Manuscripts/Mixed Material Interview with Robert E. Barbour
BARBOUR: That's right. Having not long before spent a year in London, well, in fact, I found the British evaluation reports were very candid, and could criticize an officer without damaging him. I thought maybe it would be nice to introduce something like that into the Foreign Service system. As I said, it hasn't had a dramatic input, so to speak, but it's still there. The idea is that somebody will once in a while be honest, and say that this officer is an excellent officer with great potential, but he does need to improve his writing, or the way he deals with people, or timeliness, or something like that. Once in a while they do that, and once in a while it has the desired effect. The officer improves, and goes on about his business, and his career.
We also added the rebuttal invitation with a somewhat Machiavellian purpose on the one hand to give an officer who was criticized a chance to rebut the criticism if he chose to do so, and sometimes they do it very well. But we removed the length that the permitted statement, which meant that an officer who felt very strongly could write on page after page after page if he or she so chose, and such a response would be very revealing.
Q: In a way it's considered by many to be a trap.

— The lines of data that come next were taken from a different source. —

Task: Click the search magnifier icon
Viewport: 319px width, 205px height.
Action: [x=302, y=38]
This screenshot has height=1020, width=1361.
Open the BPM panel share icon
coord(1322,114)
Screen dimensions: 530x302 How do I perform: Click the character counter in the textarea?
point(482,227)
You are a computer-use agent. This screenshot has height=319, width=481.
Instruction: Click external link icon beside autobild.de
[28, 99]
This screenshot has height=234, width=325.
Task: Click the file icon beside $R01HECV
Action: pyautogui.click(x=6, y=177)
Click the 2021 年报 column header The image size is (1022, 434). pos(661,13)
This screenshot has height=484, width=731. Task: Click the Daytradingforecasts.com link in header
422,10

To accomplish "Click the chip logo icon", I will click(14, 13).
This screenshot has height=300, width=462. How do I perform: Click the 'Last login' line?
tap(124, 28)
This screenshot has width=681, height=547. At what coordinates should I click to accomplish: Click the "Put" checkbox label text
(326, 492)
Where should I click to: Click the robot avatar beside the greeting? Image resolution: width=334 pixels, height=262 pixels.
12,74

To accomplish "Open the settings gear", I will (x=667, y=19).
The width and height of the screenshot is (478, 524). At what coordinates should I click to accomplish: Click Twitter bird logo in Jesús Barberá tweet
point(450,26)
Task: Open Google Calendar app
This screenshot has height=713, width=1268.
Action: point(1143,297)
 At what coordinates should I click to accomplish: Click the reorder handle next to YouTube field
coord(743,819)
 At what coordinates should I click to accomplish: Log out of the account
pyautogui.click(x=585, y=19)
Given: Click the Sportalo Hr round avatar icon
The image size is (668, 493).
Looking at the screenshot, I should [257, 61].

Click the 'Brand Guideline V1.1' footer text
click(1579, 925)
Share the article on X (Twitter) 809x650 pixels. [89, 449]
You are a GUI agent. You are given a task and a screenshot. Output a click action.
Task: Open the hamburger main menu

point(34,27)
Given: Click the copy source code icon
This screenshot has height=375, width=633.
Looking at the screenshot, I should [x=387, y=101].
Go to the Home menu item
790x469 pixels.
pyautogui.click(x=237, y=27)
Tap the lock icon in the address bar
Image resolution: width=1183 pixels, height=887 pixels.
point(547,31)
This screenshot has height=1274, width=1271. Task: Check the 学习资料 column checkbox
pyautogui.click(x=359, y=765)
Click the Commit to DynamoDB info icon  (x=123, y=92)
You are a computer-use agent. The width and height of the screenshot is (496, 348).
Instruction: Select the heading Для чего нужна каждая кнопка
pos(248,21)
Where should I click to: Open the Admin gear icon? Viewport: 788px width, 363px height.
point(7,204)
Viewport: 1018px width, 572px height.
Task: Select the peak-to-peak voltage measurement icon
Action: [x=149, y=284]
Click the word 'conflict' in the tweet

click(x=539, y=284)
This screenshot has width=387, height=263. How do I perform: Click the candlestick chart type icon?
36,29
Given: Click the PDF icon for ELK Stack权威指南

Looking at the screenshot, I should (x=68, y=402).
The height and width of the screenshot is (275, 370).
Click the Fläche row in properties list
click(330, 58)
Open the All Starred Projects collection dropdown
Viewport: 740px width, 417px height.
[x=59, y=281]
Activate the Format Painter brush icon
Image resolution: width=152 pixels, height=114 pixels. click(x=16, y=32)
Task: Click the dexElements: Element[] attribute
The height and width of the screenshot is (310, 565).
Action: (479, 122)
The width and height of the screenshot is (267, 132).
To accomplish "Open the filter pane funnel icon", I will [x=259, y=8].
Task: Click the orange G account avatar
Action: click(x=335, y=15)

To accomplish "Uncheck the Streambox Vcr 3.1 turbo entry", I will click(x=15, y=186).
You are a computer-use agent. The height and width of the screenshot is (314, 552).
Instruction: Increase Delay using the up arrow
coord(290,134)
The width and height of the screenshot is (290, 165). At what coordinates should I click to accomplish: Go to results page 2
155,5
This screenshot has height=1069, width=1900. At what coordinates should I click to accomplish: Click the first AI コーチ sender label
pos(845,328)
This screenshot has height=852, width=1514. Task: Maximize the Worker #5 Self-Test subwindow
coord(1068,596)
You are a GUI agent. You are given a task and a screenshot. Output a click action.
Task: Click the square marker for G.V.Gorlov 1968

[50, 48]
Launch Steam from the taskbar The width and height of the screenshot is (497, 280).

BARBOUR: I don't want to use that word, but in fact a fervent rebuttal that goes on page after page after page, is not to the credit of the individual who engages in it. And that was the intent. If the rating officer said this individual has a problem getting along with people, and the rated officer then takes five pages to explain why that is not at all true, we've accomplished our purpose. That's still there. But it was not a great year, for me personally it was very good managerial experience. We did conclude the boards two months ahead of the previous year, got them back on schedule, and I did thereupon departed Personnel.
Q: So you then went to European Affairs where you served from '75 to '78. What were you doing?